Action item>
An identical transcription of the records is required.

::: Information provided :::

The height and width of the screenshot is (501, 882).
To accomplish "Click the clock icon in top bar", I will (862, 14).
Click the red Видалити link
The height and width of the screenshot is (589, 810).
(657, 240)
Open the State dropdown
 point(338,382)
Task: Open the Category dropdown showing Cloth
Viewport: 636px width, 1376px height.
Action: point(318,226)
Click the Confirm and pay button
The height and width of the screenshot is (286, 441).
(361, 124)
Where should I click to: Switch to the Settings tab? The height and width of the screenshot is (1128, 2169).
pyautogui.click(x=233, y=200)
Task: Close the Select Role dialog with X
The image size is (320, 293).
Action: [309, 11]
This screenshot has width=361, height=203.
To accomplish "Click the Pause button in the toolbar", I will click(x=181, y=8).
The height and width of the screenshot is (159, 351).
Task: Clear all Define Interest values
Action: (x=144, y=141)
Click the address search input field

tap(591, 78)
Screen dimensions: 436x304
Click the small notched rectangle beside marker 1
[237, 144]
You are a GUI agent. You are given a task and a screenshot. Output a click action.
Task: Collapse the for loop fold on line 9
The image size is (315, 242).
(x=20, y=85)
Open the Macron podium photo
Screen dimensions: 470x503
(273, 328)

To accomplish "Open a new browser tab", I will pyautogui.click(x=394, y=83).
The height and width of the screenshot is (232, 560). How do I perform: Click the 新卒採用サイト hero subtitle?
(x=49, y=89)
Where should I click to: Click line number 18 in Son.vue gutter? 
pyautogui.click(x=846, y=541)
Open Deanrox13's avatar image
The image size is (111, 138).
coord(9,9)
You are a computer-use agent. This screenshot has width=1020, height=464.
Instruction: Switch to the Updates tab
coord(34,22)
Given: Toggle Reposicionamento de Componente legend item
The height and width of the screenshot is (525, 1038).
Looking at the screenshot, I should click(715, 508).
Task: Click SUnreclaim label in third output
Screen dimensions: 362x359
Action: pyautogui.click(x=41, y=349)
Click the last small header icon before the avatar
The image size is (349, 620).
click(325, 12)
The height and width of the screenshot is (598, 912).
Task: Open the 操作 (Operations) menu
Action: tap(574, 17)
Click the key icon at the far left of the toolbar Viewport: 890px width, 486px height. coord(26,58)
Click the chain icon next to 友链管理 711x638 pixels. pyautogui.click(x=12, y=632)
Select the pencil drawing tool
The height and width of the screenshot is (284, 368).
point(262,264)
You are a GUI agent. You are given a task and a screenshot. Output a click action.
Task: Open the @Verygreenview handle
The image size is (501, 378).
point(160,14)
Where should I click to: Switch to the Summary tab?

:::

Result of the exercise>
The height and width of the screenshot is (501, 882).
To accomplish "Click the clock icon in top bar", I will (862, 14).
Click the red Видалити link
The height and width of the screenshot is (589, 810).
(657, 240)
Open the State dropdown
 point(338,382)
Task: Open the Category dropdown showing Cloth
Viewport: 636px width, 1376px height.
Action: point(318,226)
Click the Confirm and pay button
The height and width of the screenshot is (286, 441).
(361, 124)
Where should I click to: Switch to the Settings tab? The height and width of the screenshot is (1128, 2169).
pyautogui.click(x=233, y=200)
Task: Close the Select Role dialog with X
The image size is (320, 293).
Action: [309, 11]
This screenshot has width=361, height=203.
To accomplish "Click the Pause button in the toolbar", I will click(x=181, y=8).
The height and width of the screenshot is (159, 351).
Task: Clear all Define Interest values
Action: (x=144, y=141)
Click the address search input field

tap(591, 78)
Screen dimensions: 436x304
Click the small notched rectangle beside marker 1
[237, 144]
You are a GUI agent. You are given a task and a screenshot. Output a click action.
Task: Collapse the for loop fold on line 9
The image size is (315, 242).
(x=20, y=85)
Open the Macron podium photo
Screen dimensions: 470x503
(273, 328)

To accomplish "Open a new browser tab", I will pyautogui.click(x=394, y=83).
The height and width of the screenshot is (232, 560). How do I perform: Click the 新卒採用サイト hero subtitle?
(x=49, y=89)
Where should I click to: Click line number 18 in Son.vue gutter? 
pyautogui.click(x=846, y=541)
Open Deanrox13's avatar image
The image size is (111, 138).
coord(9,9)
You are a computer-use agent. This screenshot has width=1020, height=464.
Instruction: Switch to the Updates tab
coord(34,22)
Given: Toggle Reposicionamento de Componente legend item
The height and width of the screenshot is (525, 1038).
Looking at the screenshot, I should click(715, 508).
Task: Click SUnreclaim label in third output
Screen dimensions: 362x359
Action: pyautogui.click(x=41, y=349)
Click the last small header icon before the avatar
The image size is (349, 620).
click(325, 12)
The height and width of the screenshot is (598, 912).
Task: Open the 操作 (Operations) menu
Action: tap(574, 17)
Click the key icon at the far left of the toolbar Viewport: 890px width, 486px height. coord(26,58)
Click the chain icon next to 友链管理 711x638 pixels. pyautogui.click(x=12, y=632)
Select the pencil drawing tool
The height and width of the screenshot is (284, 368).
point(262,264)
You are a GUI agent. You are given a task and a screenshot. Output a click action.
Task: Open the @Verygreenview handle
The image size is (501, 378).
point(160,14)
Where should I click to: Switch to the Summary tab?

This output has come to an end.